### Stored data entries
--------------------------------

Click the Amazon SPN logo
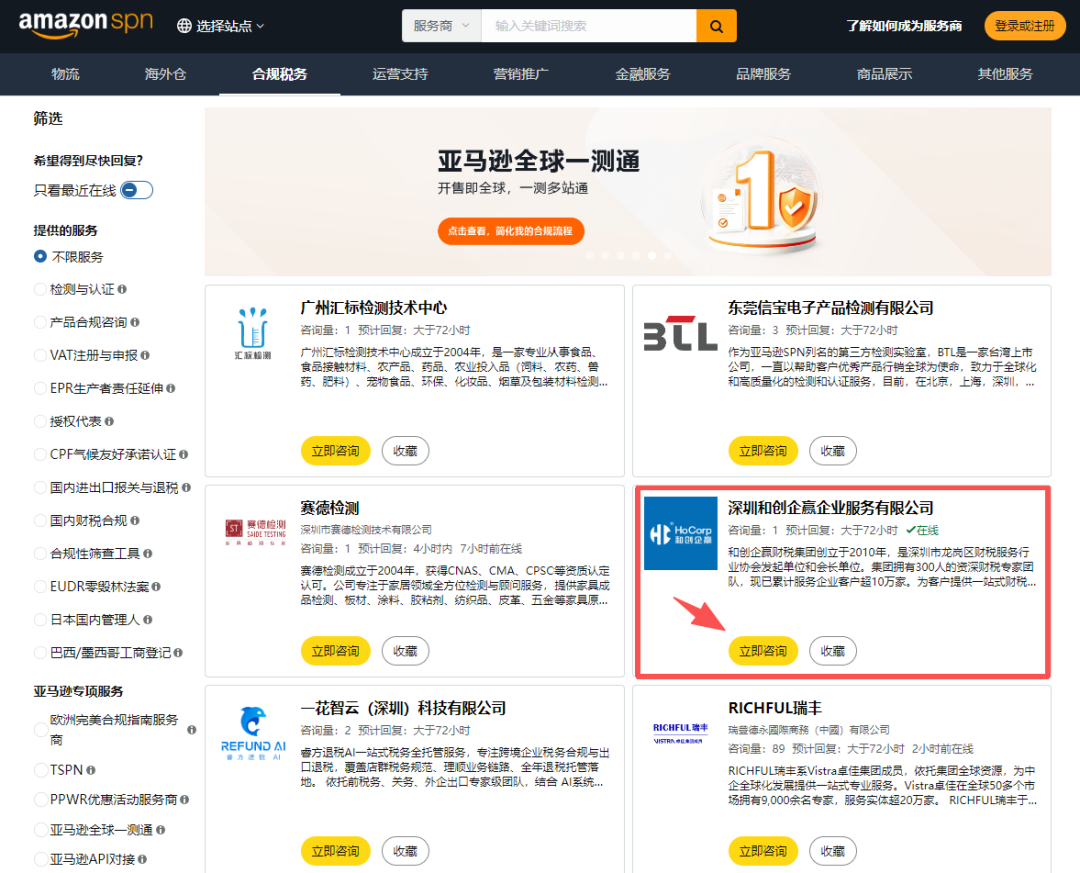Screen dimensions: 1080x873 pyautogui.click(x=86, y=25)
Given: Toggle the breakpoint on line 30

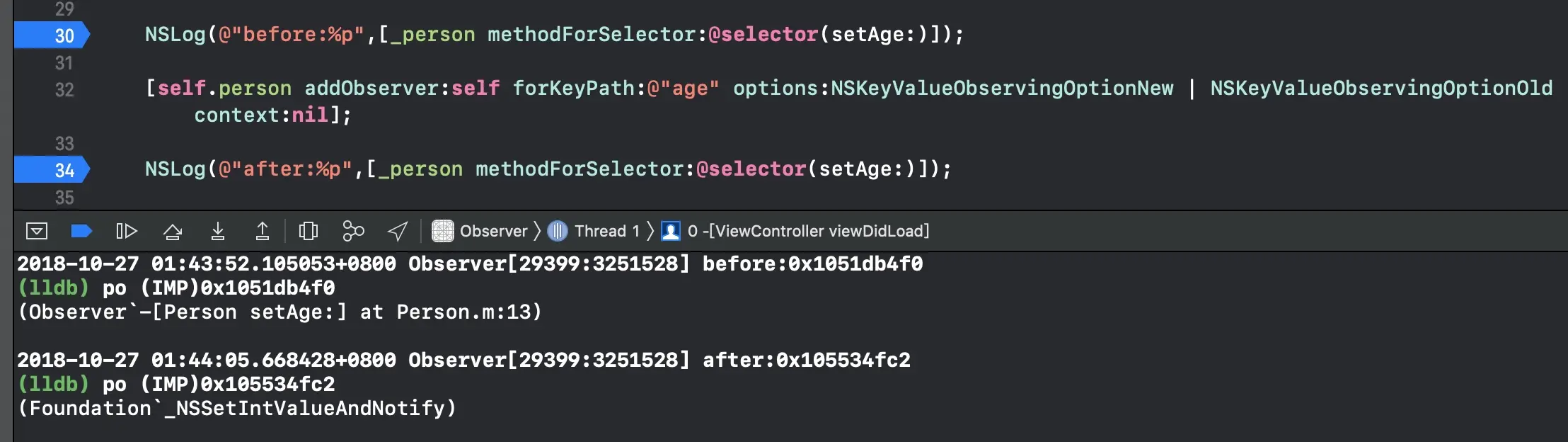Looking at the screenshot, I should (x=52, y=35).
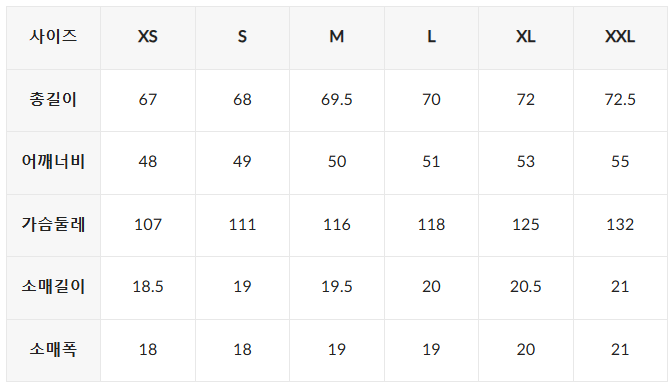This screenshot has height=388, width=672.
Task: Select the 132 chest value cell
Action: tap(620, 226)
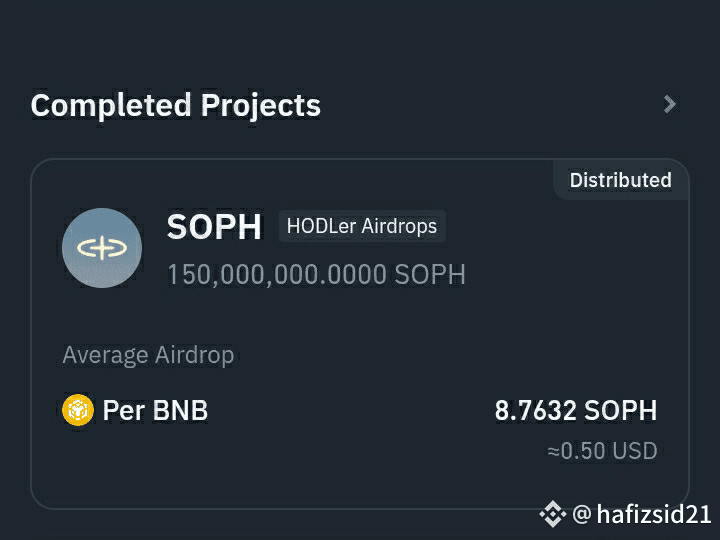The width and height of the screenshot is (720, 540).
Task: Open the hafizsid21 username handle
Action: [x=653, y=513]
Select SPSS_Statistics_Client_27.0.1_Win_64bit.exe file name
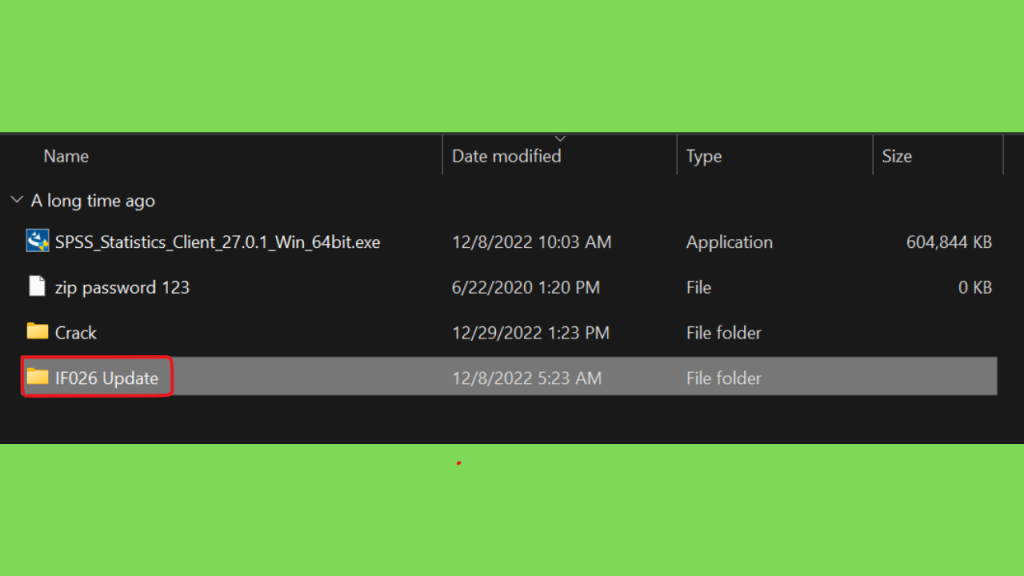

--------------------------------

### YOUR OBJECTIVE
Pictures aside, set down the lines from the one containing "Given: Toggle the breakpoint on line 30" through the end of the records above, exactly and only those.

### ANSWER BOX
Given: Toggle the breakpoint on line 30

Looking at the screenshot, I should (x=52, y=35).
This screenshot has height=388, width=672.
Task: Select the 132 chest value cell
Action: tap(620, 226)
The width and height of the screenshot is (720, 540).
Task: Open the hafizsid21 username handle
Action: [x=653, y=513]
Select SPSS_Statistics_Client_27.0.1_Win_64bit.exe file name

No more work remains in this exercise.